# Your task
The entries are to be output in full, word for word.

----

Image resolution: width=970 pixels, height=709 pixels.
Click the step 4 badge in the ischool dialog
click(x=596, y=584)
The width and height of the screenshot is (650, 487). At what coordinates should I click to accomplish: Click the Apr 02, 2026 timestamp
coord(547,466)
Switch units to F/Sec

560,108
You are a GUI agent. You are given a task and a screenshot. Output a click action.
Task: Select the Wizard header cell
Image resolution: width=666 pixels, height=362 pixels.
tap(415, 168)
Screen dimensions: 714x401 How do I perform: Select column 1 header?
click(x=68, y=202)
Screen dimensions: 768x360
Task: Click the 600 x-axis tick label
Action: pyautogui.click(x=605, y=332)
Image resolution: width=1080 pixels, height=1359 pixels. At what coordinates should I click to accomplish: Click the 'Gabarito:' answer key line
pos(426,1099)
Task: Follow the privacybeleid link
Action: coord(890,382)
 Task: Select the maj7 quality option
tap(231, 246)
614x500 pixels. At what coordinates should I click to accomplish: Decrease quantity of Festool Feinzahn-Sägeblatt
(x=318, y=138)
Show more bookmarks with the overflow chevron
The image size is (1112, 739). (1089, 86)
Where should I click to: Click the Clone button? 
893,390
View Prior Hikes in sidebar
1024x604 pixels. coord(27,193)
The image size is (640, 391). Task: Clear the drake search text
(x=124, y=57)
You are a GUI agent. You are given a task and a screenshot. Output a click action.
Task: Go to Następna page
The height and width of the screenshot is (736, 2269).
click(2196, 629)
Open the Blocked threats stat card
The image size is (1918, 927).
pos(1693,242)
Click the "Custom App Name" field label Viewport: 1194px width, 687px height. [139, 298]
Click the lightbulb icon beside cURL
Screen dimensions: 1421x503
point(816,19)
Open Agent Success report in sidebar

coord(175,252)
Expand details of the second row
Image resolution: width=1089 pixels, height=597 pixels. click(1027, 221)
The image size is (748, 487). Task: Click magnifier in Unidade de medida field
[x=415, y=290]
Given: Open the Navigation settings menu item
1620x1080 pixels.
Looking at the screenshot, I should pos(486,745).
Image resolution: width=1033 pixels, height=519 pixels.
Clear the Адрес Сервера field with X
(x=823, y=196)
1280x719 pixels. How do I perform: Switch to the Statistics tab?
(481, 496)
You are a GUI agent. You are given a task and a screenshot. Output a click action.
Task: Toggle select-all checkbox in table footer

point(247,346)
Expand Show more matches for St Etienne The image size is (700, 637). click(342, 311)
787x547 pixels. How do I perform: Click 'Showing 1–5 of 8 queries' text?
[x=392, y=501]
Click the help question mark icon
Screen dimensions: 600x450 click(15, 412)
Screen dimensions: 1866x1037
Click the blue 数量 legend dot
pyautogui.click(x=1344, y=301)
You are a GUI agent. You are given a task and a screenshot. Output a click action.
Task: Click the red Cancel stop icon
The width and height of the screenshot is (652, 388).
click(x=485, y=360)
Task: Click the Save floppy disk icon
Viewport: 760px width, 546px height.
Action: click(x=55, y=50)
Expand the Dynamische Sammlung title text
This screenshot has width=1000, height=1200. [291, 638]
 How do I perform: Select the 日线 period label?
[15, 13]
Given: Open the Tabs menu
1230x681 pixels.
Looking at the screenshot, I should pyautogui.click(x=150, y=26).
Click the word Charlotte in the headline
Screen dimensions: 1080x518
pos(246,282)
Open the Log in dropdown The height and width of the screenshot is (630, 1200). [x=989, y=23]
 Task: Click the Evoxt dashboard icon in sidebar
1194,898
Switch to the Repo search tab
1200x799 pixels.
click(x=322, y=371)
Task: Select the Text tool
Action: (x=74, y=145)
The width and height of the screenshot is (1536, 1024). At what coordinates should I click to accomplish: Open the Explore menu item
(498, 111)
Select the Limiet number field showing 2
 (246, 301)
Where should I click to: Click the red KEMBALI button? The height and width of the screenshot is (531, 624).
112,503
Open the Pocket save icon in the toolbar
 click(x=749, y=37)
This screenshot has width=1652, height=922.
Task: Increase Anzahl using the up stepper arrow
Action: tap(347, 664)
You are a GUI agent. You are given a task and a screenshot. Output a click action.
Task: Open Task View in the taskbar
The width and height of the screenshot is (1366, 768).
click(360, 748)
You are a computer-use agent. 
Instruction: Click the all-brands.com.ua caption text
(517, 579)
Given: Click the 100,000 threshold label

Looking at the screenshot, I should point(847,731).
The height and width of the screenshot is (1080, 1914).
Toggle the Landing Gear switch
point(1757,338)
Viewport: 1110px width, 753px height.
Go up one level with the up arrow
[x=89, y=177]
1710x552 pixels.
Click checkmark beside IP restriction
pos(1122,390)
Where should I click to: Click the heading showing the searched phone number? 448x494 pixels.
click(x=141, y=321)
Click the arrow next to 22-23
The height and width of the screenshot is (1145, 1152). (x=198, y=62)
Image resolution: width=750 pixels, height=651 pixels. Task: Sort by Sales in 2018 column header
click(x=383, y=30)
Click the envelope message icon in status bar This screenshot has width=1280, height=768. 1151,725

----

# Result for this exercise
Image resolution: width=970 pixels, height=709 pixels.
Click the step 4 badge in the ischool dialog
click(x=596, y=584)
The width and height of the screenshot is (650, 487). At what coordinates should I click to accomplish: Click the Apr 02, 2026 timestamp
coord(547,466)
Switch units to F/Sec

560,108
You are a GUI agent. You are given a task and a screenshot. Output a click action.
Task: Select the Wizard header cell
Image resolution: width=666 pixels, height=362 pixels.
tap(415, 168)
Screen dimensions: 714x401 How do I perform: Select column 1 header?
click(x=68, y=202)
Screen dimensions: 768x360
Task: Click the 600 x-axis tick label
Action: pyautogui.click(x=605, y=332)
Image resolution: width=1080 pixels, height=1359 pixels. At what coordinates should I click to accomplish: Click the 'Gabarito:' answer key line
pos(426,1099)
Task: Follow the privacybeleid link
Action: coord(890,382)
 Task: Select the maj7 quality option
tap(231, 246)
614x500 pixels. At what coordinates should I click to accomplish: Decrease quantity of Festool Feinzahn-Sägeblatt
(x=318, y=138)
Show more bookmarks with the overflow chevron
The image size is (1112, 739). (1089, 86)
Where should I click to: Click the Clone button? 
893,390
View Prior Hikes in sidebar
1024x604 pixels. coord(27,193)
The image size is (640, 391). Task: Clear the drake search text
(x=124, y=57)
You are a GUI agent. You are given a task and a screenshot. Output a click action.
Task: Go to Następna page
The height and width of the screenshot is (736, 2269).
click(2196, 629)
Open the Blocked threats stat card
The image size is (1918, 927).
pos(1693,242)
Click the "Custom App Name" field label Viewport: 1194px width, 687px height. [139, 298]
Click the lightbulb icon beside cURL
Screen dimensions: 1421x503
point(816,19)
Open Agent Success report in sidebar

coord(175,252)
Expand details of the second row
Image resolution: width=1089 pixels, height=597 pixels. click(1027, 221)
The image size is (748, 487). Task: Click magnifier in Unidade de medida field
[x=415, y=290]
Given: Open the Navigation settings menu item
1620x1080 pixels.
Looking at the screenshot, I should pos(486,745).
Image resolution: width=1033 pixels, height=519 pixels.
Clear the Адрес Сервера field with X
(x=823, y=196)
1280x719 pixels. How do I perform: Switch to the Statistics tab?
(481, 496)
You are a GUI agent. You are given a task and a screenshot. Output a click action.
Task: Toggle select-all checkbox in table footer

point(247,346)
Expand Show more matches for St Etienne The image size is (700, 637). click(342, 311)
787x547 pixels. How do I perform: Click 'Showing 1–5 of 8 queries' text?
[x=392, y=501]
Click the help question mark icon
Screen dimensions: 600x450 click(15, 412)
Screen dimensions: 1866x1037
Click the blue 数量 legend dot
pyautogui.click(x=1344, y=301)
You are a GUI agent. You are given a task and a screenshot. Output a click action.
Task: Click the red Cancel stop icon
The width and height of the screenshot is (652, 388).
click(x=485, y=360)
Task: Click the Save floppy disk icon
Viewport: 760px width, 546px height.
Action: click(x=55, y=50)
Expand the Dynamische Sammlung title text
This screenshot has width=1000, height=1200. [291, 638]
 How do I perform: Select the 日线 period label?
[15, 13]
Given: Open the Tabs menu
1230x681 pixels.
Looking at the screenshot, I should pyautogui.click(x=150, y=26).
Click the word Charlotte in the headline
Screen dimensions: 1080x518
pos(246,282)
Open the Log in dropdown The height and width of the screenshot is (630, 1200). [x=989, y=23]
 Task: Click the Evoxt dashboard icon in sidebar
1194,898
Switch to the Repo search tab
1200x799 pixels.
click(x=322, y=371)
Task: Select the Text tool
Action: (x=74, y=145)
The width and height of the screenshot is (1536, 1024). At what coordinates should I click to accomplish: Open the Explore menu item
(498, 111)
Select the Limiet number field showing 2
 (246, 301)
Where should I click to: Click the red KEMBALI button? The height and width of the screenshot is (531, 624).
112,503
Open the Pocket save icon in the toolbar
 click(x=749, y=37)
This screenshot has width=1652, height=922.
Task: Increase Anzahl using the up stepper arrow
Action: tap(347, 664)
You are a GUI agent. You are given a task and a screenshot. Output a click action.
Task: Open Task View in the taskbar
The width and height of the screenshot is (1366, 768).
click(360, 748)
You are a computer-use agent. 
Instruction: Click the all-brands.com.ua caption text
(517, 579)
Given: Click the 100,000 threshold label

Looking at the screenshot, I should point(847,731).
The height and width of the screenshot is (1080, 1914).
Toggle the Landing Gear switch
point(1757,338)
Viewport: 1110px width, 753px height.
Go up one level with the up arrow
[x=89, y=177]
1710x552 pixels.
Click checkmark beside IP restriction
pos(1122,390)
Where should I click to: Click the heading showing the searched phone number? 448x494 pixels.
click(x=141, y=321)
Click the arrow next to 22-23
The height and width of the screenshot is (1145, 1152). (x=198, y=62)
Image resolution: width=750 pixels, height=651 pixels. Task: Sort by Sales in 2018 column header
click(x=383, y=30)
Click the envelope message icon in status bar This screenshot has width=1280, height=768. 1151,725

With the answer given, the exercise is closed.